Prosecutors also laid out what they described as "two related conspiracies" -- one involving the bribery of former Reeves County Judge Jimmy Galindo, and the other the laundering of bribe money.
"Galindo was the Reeves County Judge from January 1, 1995, until December 31, 2006. In each of those years, Reeves County received benefits exceeding $10,000 from various Federal programs. During 2005, the U.S. Bureau of Prisons ("BOP") sought submissions for a Criminal Alien Requirement contract for detentions facilities to house federal inmates. The Reeves County Detention Complex is a 400,000 square foot correctional institution located in Pecos, Texas. The Complex consists of three housing units with support buildings for centralized programs (the "R-3 Facility"). The R-3 Facility has a capacity of 1,356 inmates.
On or about June 21, 2005, BOP published a Request for Proposal ("RFP") to house federal inmates. Reeves County, under the leadership of Galindo as County Judge, prepared a submission to BOP to win for Reeves County this contract and house federal inmates in the R-3 facility. On or about May 24, 2006, BOP issued a Contract Award Notice that Reeves County received the contract to house federal criminal aliens at the R-3 Facility. The contract ran through December 31, 2017.

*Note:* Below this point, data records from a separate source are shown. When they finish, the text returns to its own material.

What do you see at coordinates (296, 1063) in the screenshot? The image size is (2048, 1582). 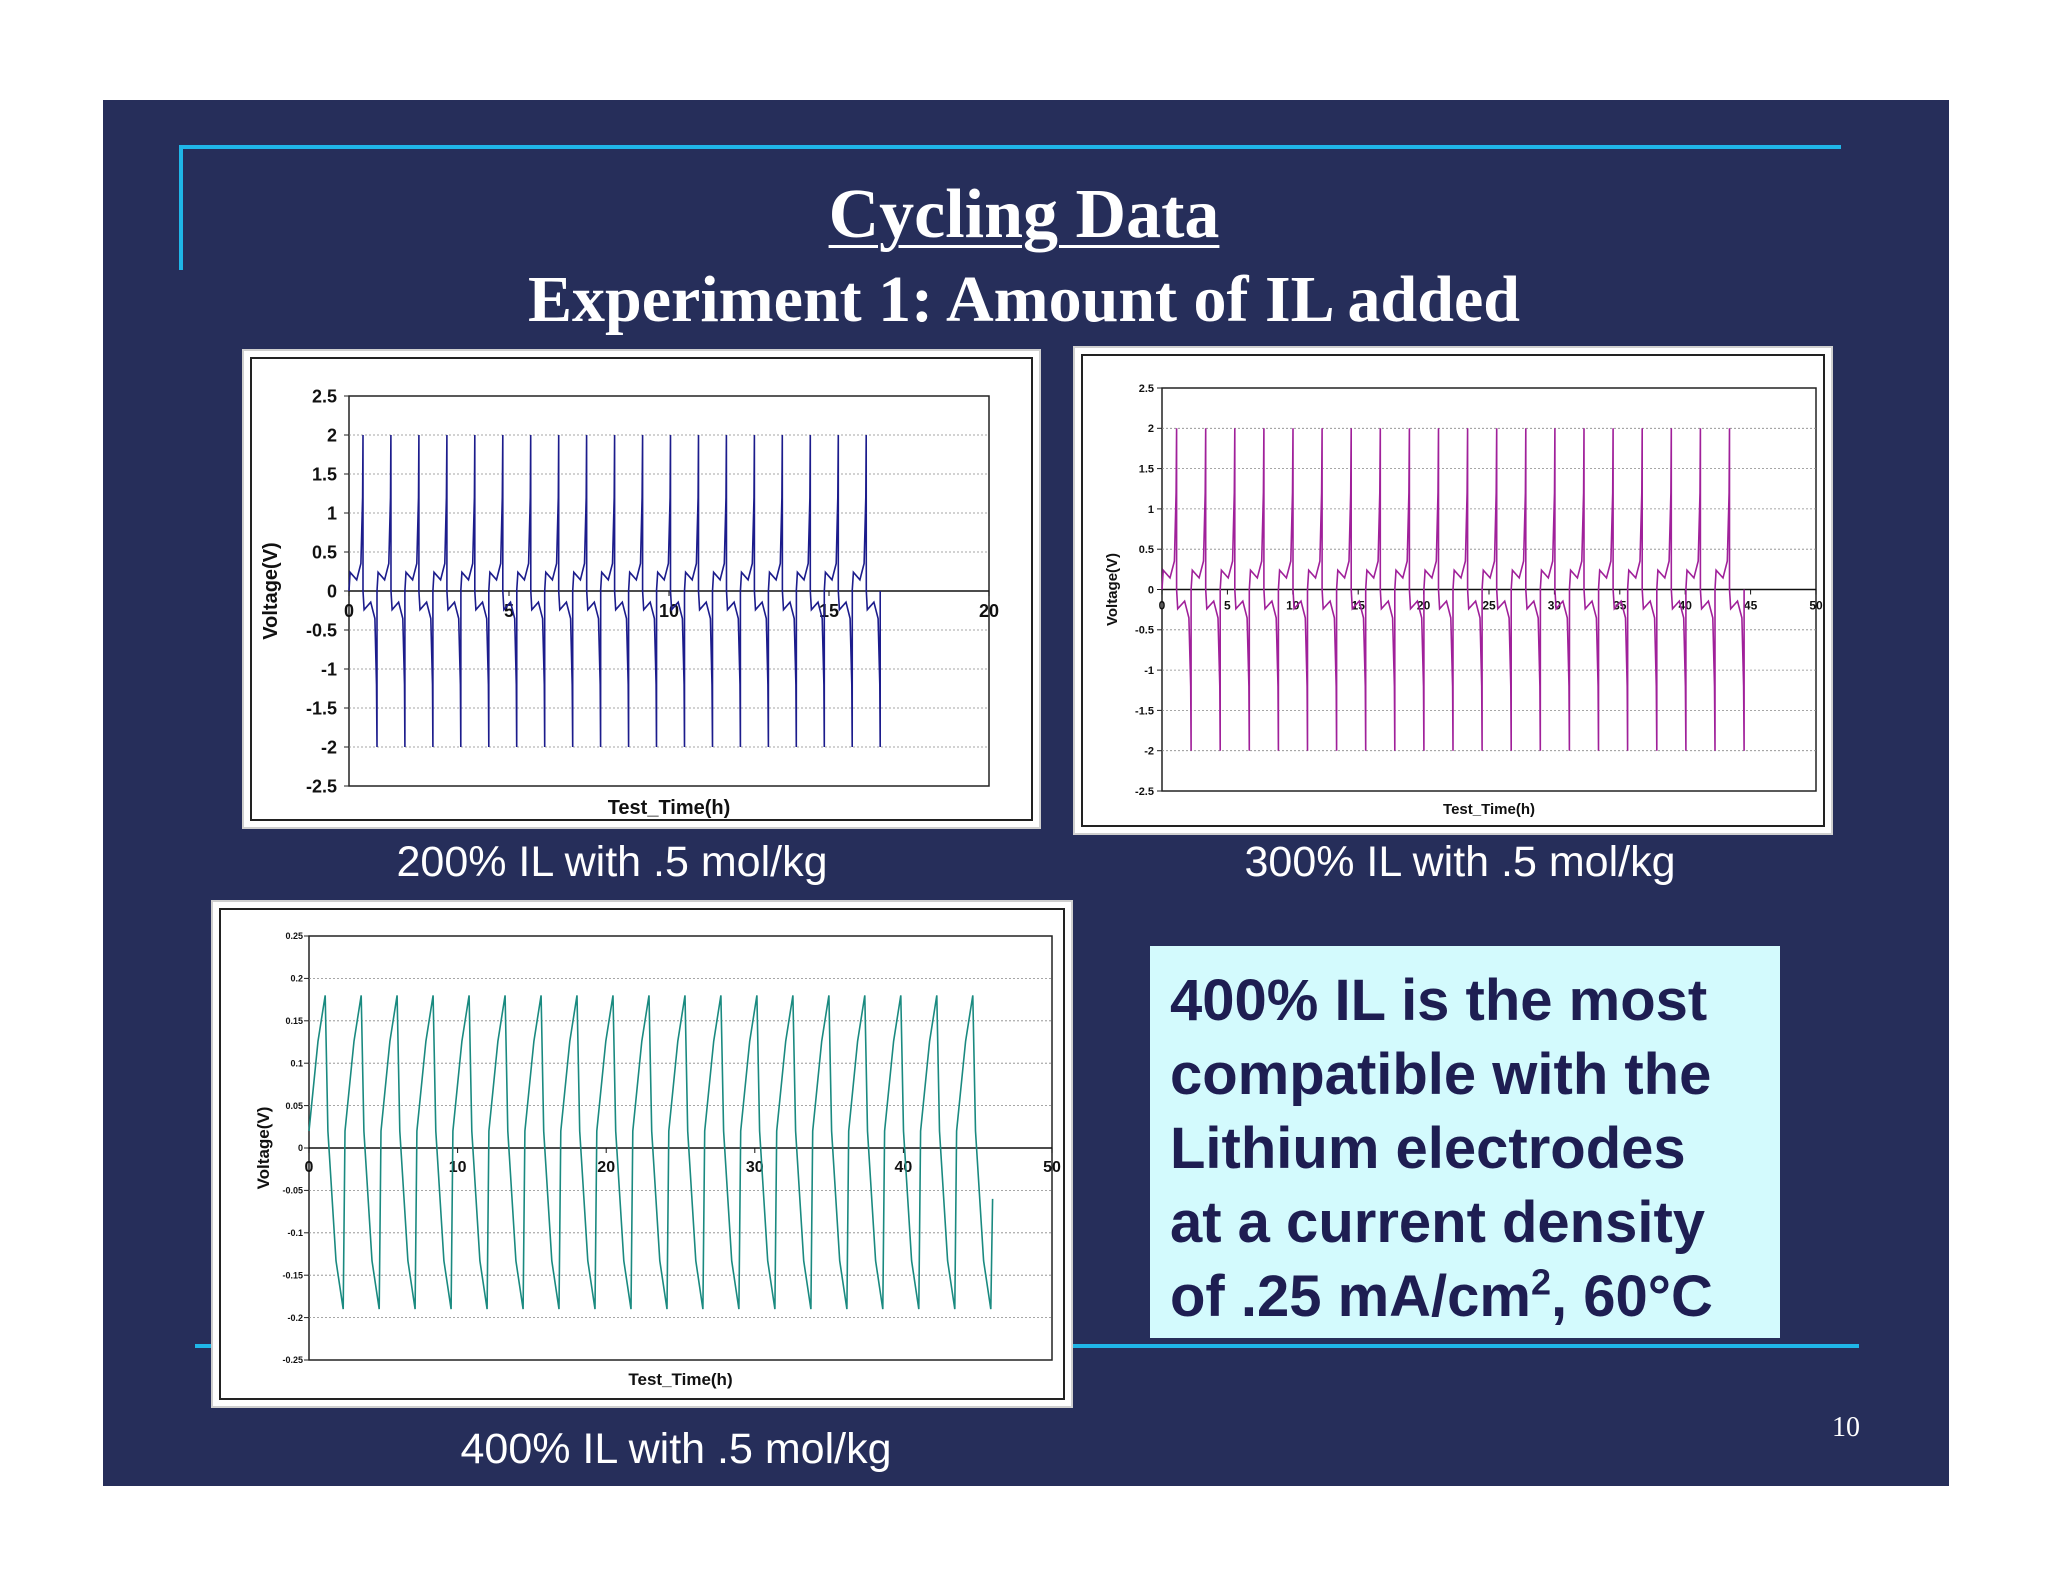 I see `y-tick-label: 0.1` at bounding box center [296, 1063].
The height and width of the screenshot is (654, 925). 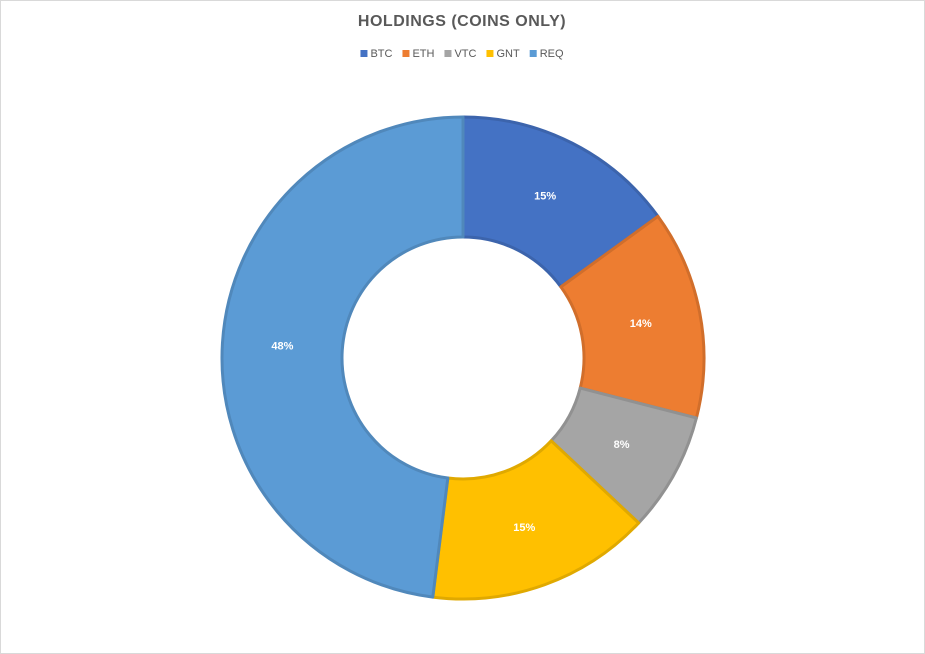 What do you see at coordinates (282, 347) in the screenshot?
I see `data-label: 48%` at bounding box center [282, 347].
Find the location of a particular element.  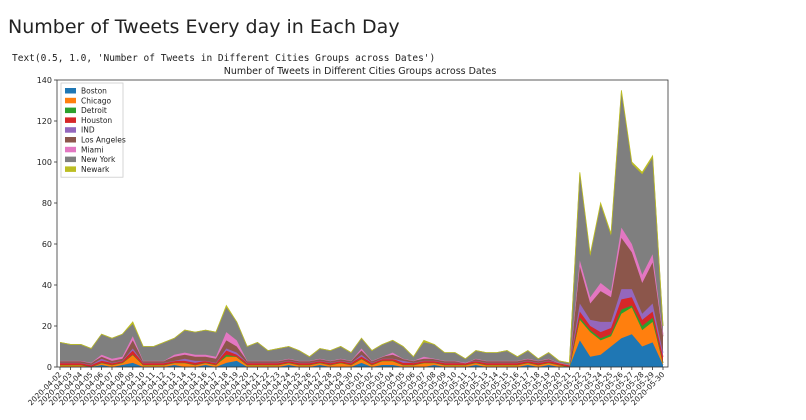

legend-label: Newark is located at coordinates (96, 170).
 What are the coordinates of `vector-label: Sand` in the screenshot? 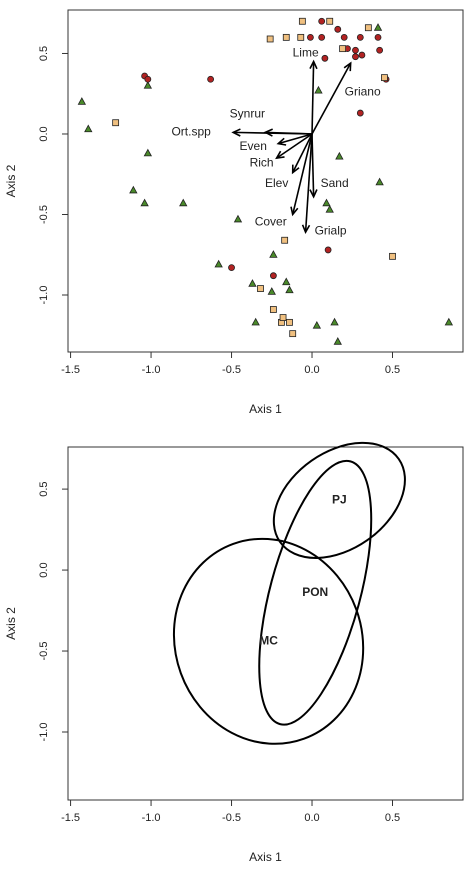 It's located at (335, 183).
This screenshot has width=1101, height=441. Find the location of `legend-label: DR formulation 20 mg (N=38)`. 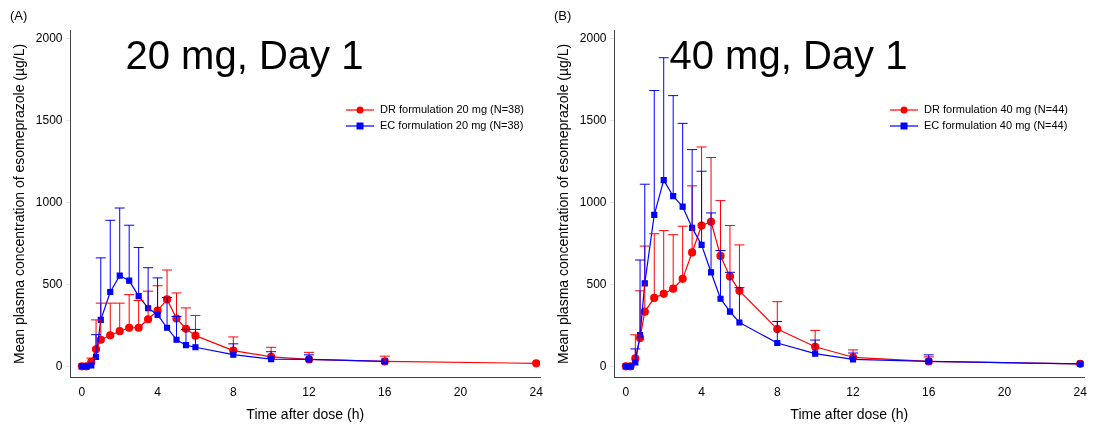

legend-label: DR formulation 20 mg (N=38) is located at coordinates (452, 110).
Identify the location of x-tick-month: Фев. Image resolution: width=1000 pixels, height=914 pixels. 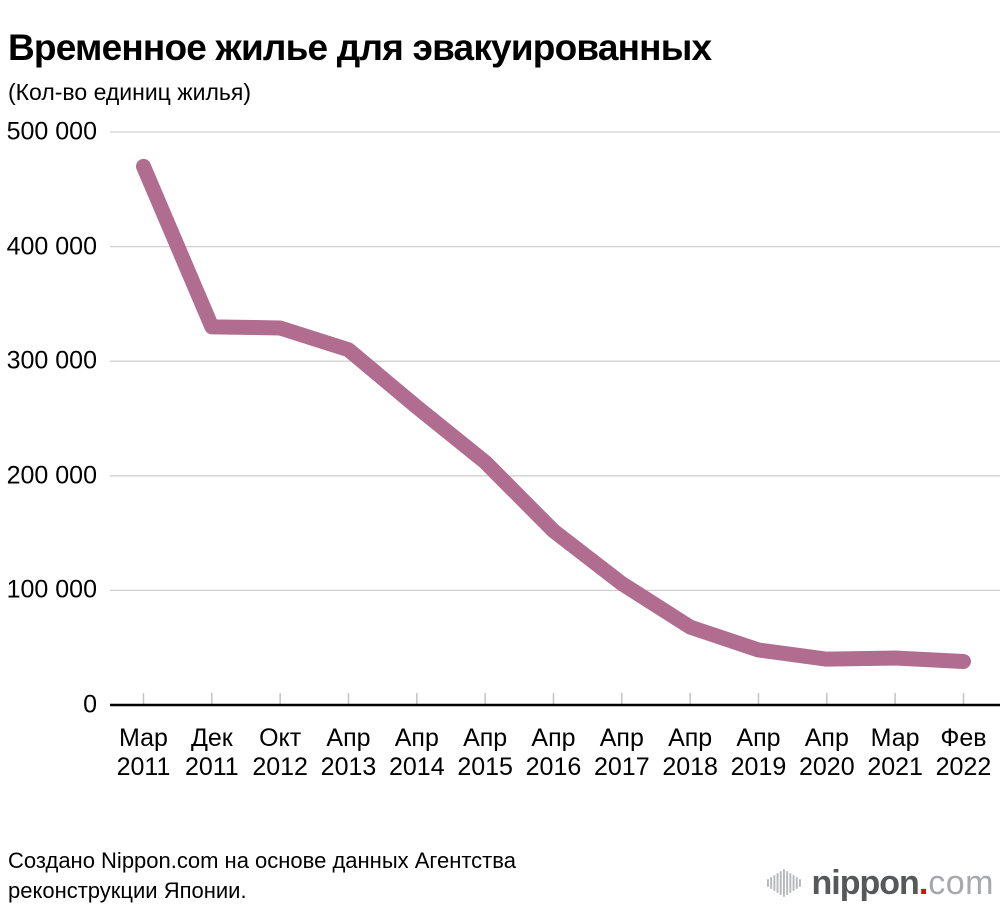
(964, 738).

Part of the BOP contract was to provide medical care for the inmates. On or about August 7, 2006, Galindo, Uresti and Farthing met in Reeves County, Texas, to discuss securing the medical care contract to Farthing's company, Physicians Network Association ("PNA") on terms favorable to PNA. In exchange, the group discussed hiring Uresti as a consultant for PNA.
Ultimately, on or about September 13, 2006, Reeves County awarded the medical contract to PNA to provide medical care to the federal inmates who were to be housed in the Facility (the "PNA Contract"). At that time, Farthing was president of PNA and signed the contract on behalf of PNA. Galindo, in his official capacity as Reeves County Judge, negotiated the PNA contract on behalf of Reeves County, presided over the vote on the PNA Contract, and signed the PNA contract on behalf of Reeves County.
In exchange for Galindo's assistance in securing the PNA Contract on terms favorable to PNA, Farthing, through PNA, agreed to hire Uresti as a "consultant" and to pay Uresti approximately $10,000 a month. Uresti, in turn, paid approximately (half) of these payments to Galindo. Uresti was paid by PNA (and its successor companies) until on or about September 30, 2016. Uresti dutifully paid approximately (half) of these payments to Galindo throughout this time."
Prosecutors challenged Farthing's claims that his rights would be violated by a joint trial with Uresti, arguing the pair are charged in the same conspiracy and that "the charges are the same ... and the evidence will be substantially the same against both defendants."
A date for a judge to rule on the severance issue has not yet been set. The case is set for trial in May.
In a separate case, Galindo pleaded guilty to charges of bribery and failing to file a tax return. He is scheduled to be sentenced in June.
Gary Cain, a consultant for the Four Winds company, was convicted with Uresti last week on fraud and money laundering charges. A third co-defendant, Stanley Bates, has pleaded guilty to fraud and money laundering charges. The trio were convicted of a Ponzi scheme in which they brought investors into a company that claimed to sell hydraulic fracking sand for oil production. Instead, the money was used to pay earlier investors and for various personal expenses. All three face up to 20 years in prison for each count. Uresti and Cain are expected back in court for sentencing June 28.